# About this exercise:
Copy, from the entries below, each line where the word "computer" can be found.

BEGIN

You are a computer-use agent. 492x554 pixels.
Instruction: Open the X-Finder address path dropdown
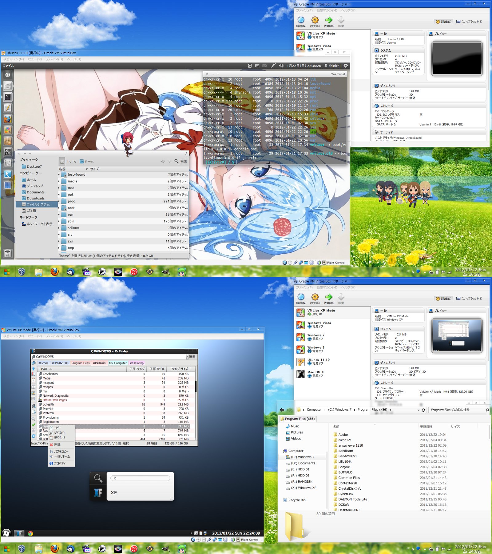[187, 357]
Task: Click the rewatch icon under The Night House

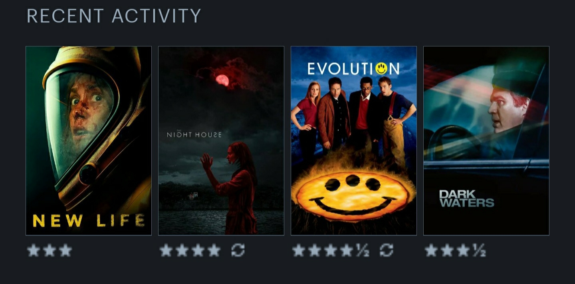Action: 238,251
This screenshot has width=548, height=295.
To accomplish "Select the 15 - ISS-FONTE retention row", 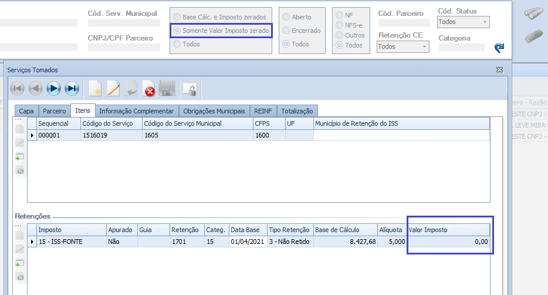I will (70, 242).
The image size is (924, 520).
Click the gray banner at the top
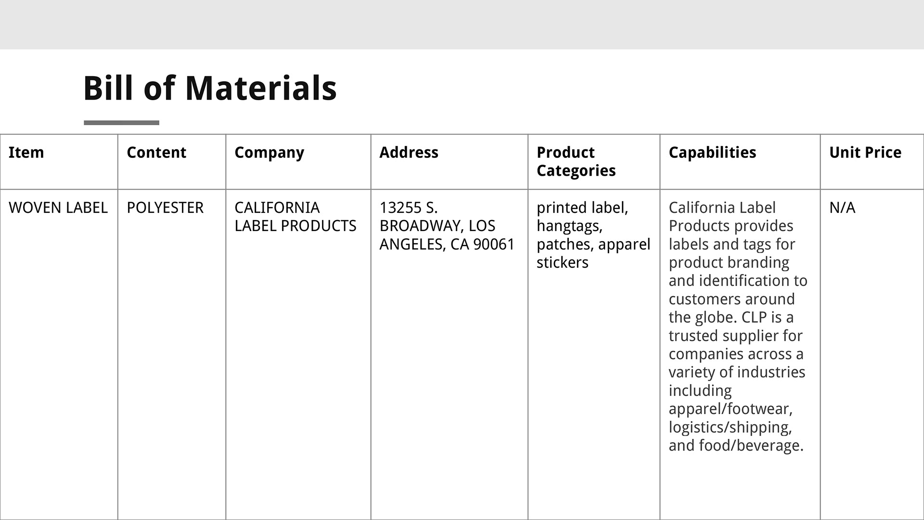[462, 24]
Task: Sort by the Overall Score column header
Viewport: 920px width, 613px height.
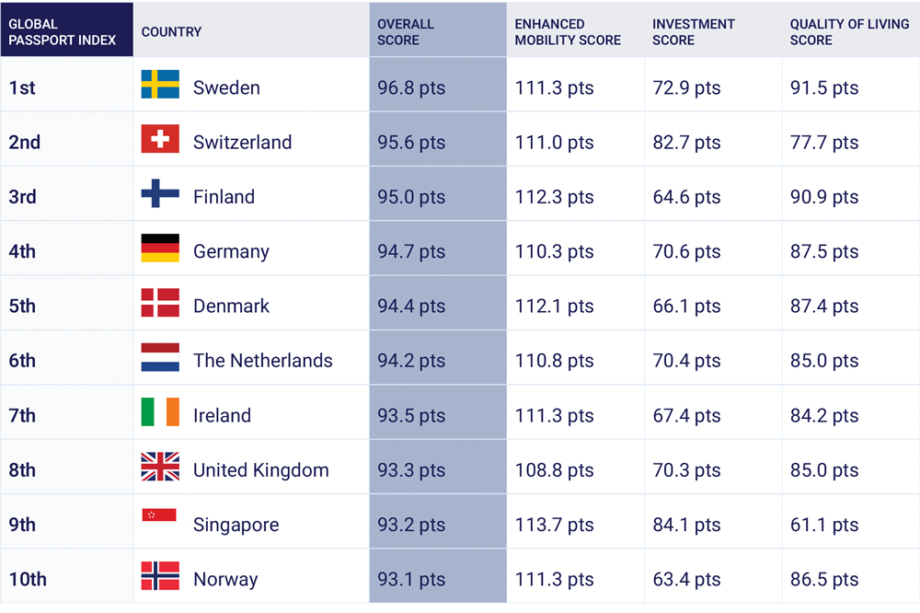Action: [x=406, y=32]
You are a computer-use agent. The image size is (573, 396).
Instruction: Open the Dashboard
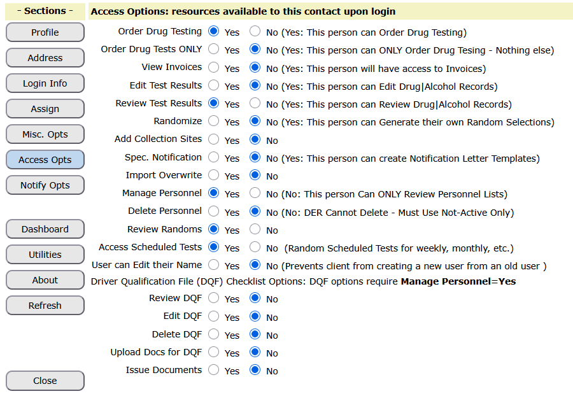pos(45,229)
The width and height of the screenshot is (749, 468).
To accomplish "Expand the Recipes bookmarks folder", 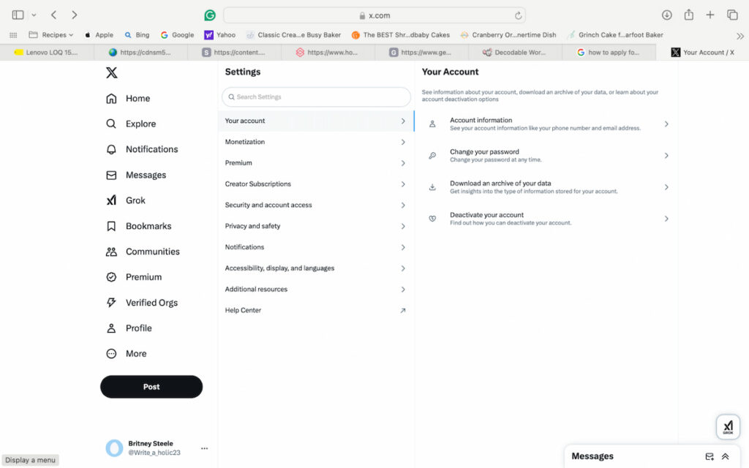I will pos(51,34).
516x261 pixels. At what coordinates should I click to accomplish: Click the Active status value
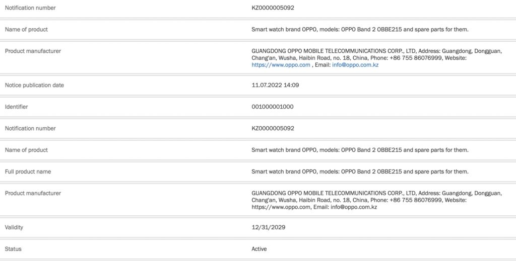[259, 249]
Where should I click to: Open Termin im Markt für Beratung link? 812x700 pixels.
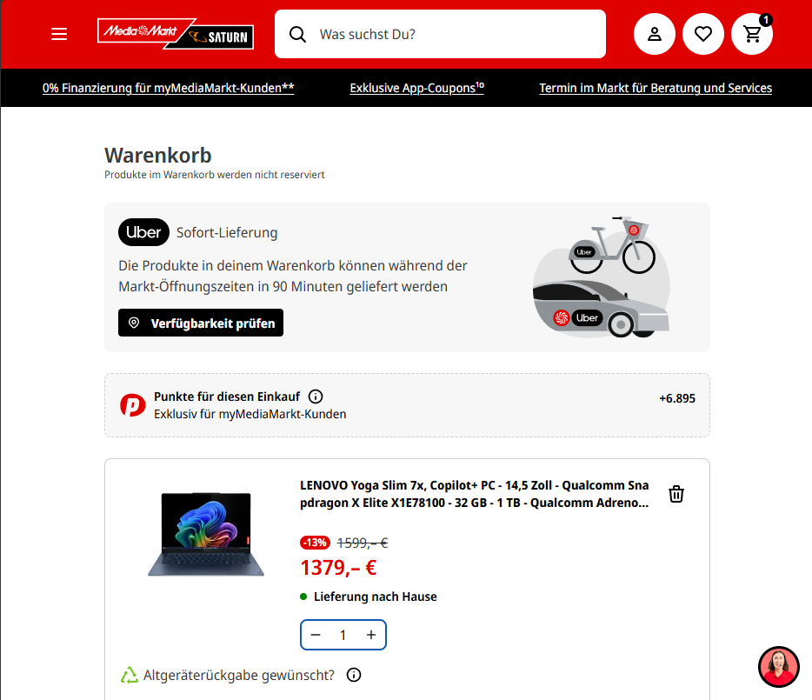point(656,88)
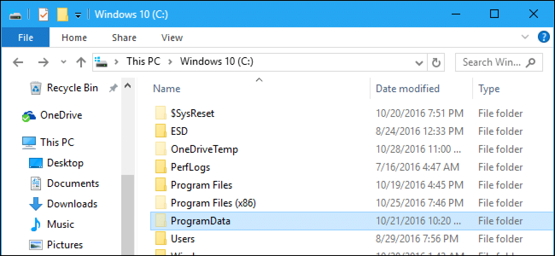Click the Forward navigation arrow
Viewport: 555px width, 256px height.
click(43, 62)
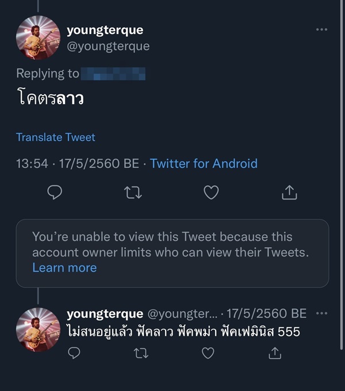This screenshot has height=391, width=345.
Task: Like the main tweet with heart icon
Action: (x=211, y=193)
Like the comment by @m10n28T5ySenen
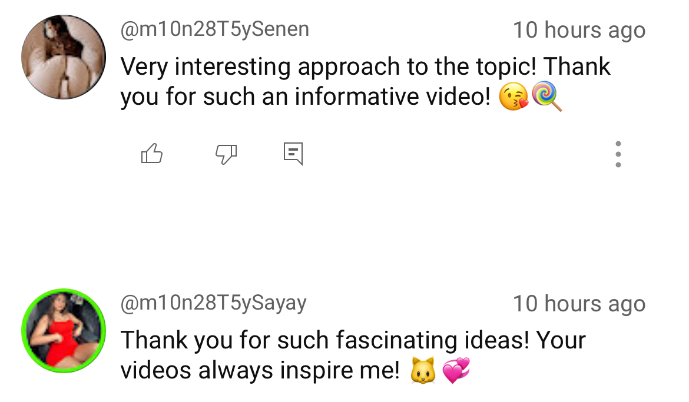The image size is (689, 402). coord(151,154)
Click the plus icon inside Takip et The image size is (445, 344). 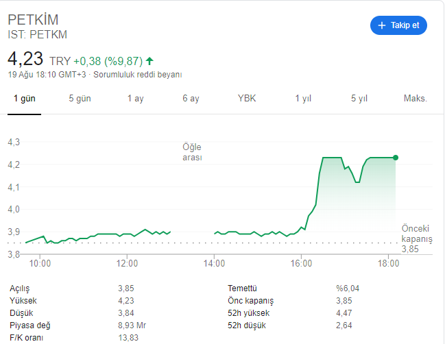[x=382, y=25]
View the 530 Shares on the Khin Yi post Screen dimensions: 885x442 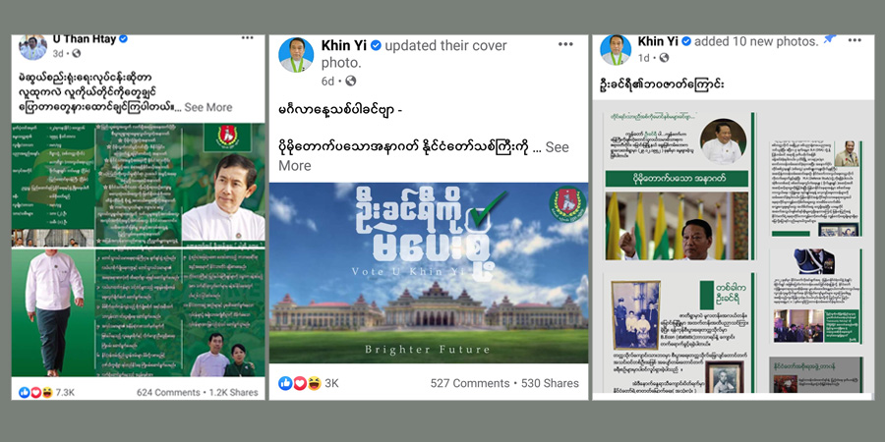(550, 383)
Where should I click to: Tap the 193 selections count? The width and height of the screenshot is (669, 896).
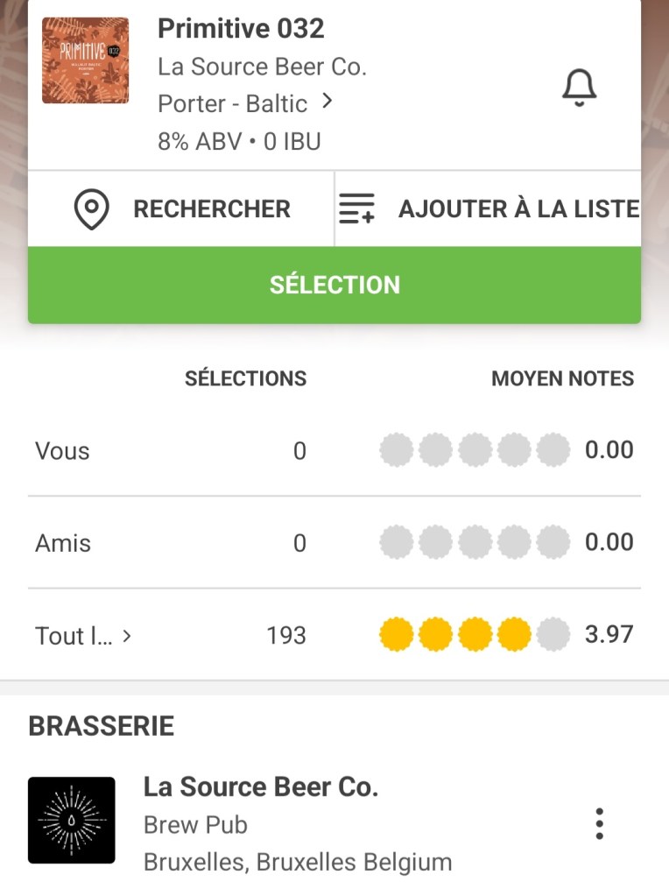(x=286, y=636)
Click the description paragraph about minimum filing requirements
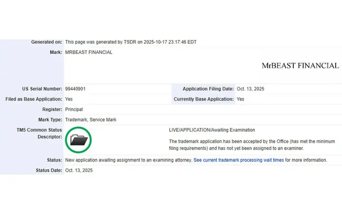This screenshot has width=342, height=214. point(252,145)
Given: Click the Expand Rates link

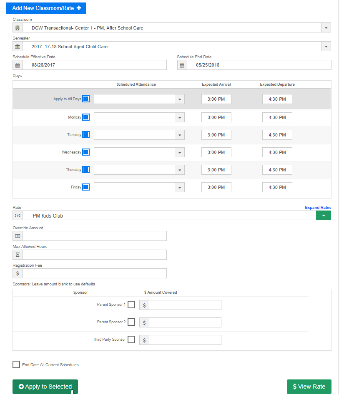Looking at the screenshot, I should point(318,208).
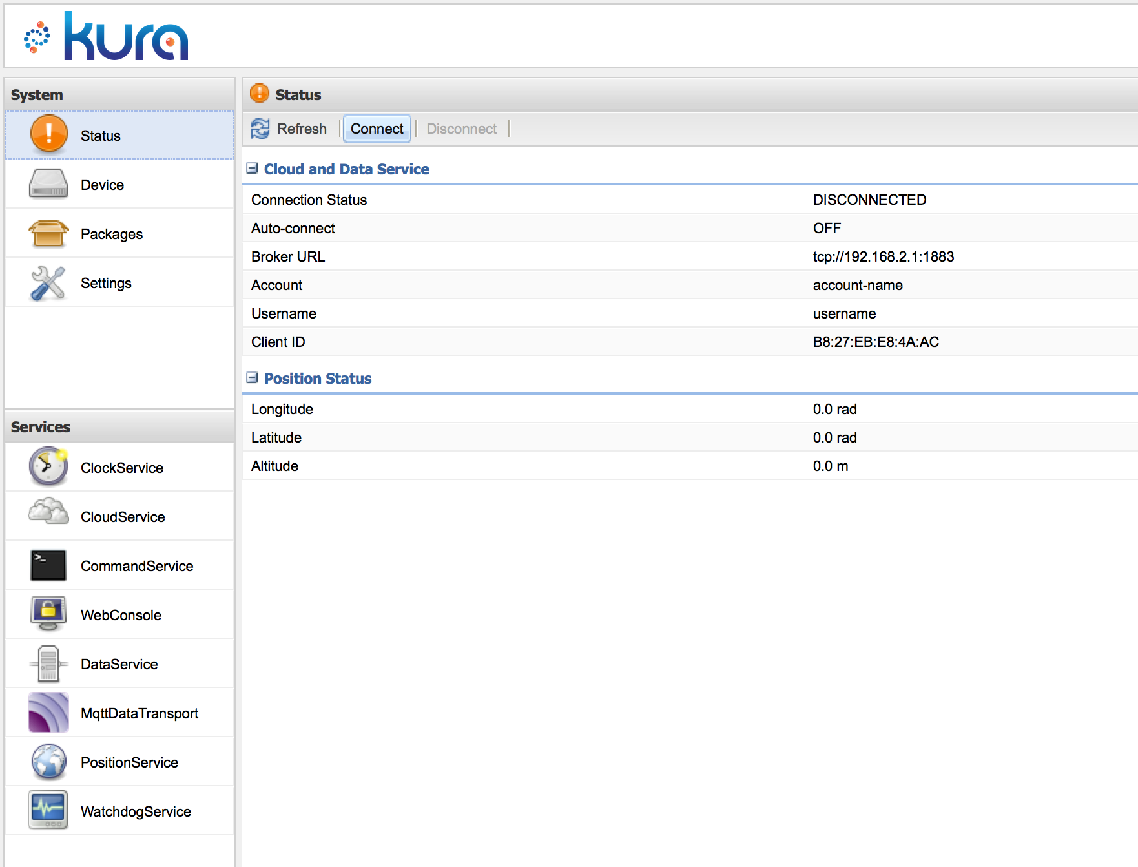Open Settings via wrench and screwdriver icon
The height and width of the screenshot is (867, 1138).
[x=48, y=283]
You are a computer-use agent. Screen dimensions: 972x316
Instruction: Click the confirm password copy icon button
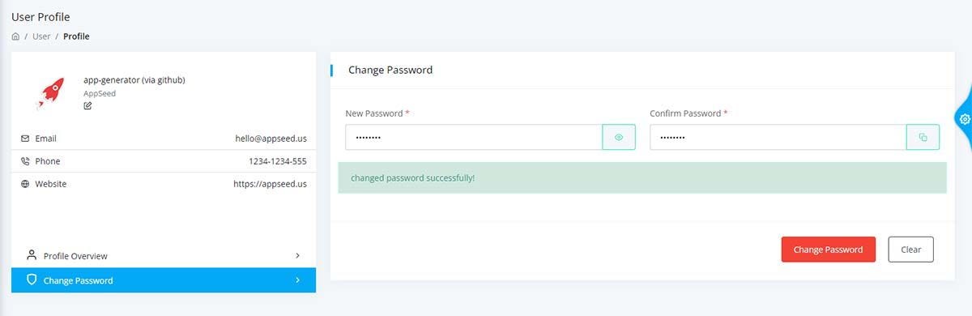(923, 138)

END

# Answer to this exercise:
You are a computer-use agent. 492x554 pixels.
You are a computer-use agent. The image size is (573, 396).
You are a computer-use agent. Screen dimensions: 972x316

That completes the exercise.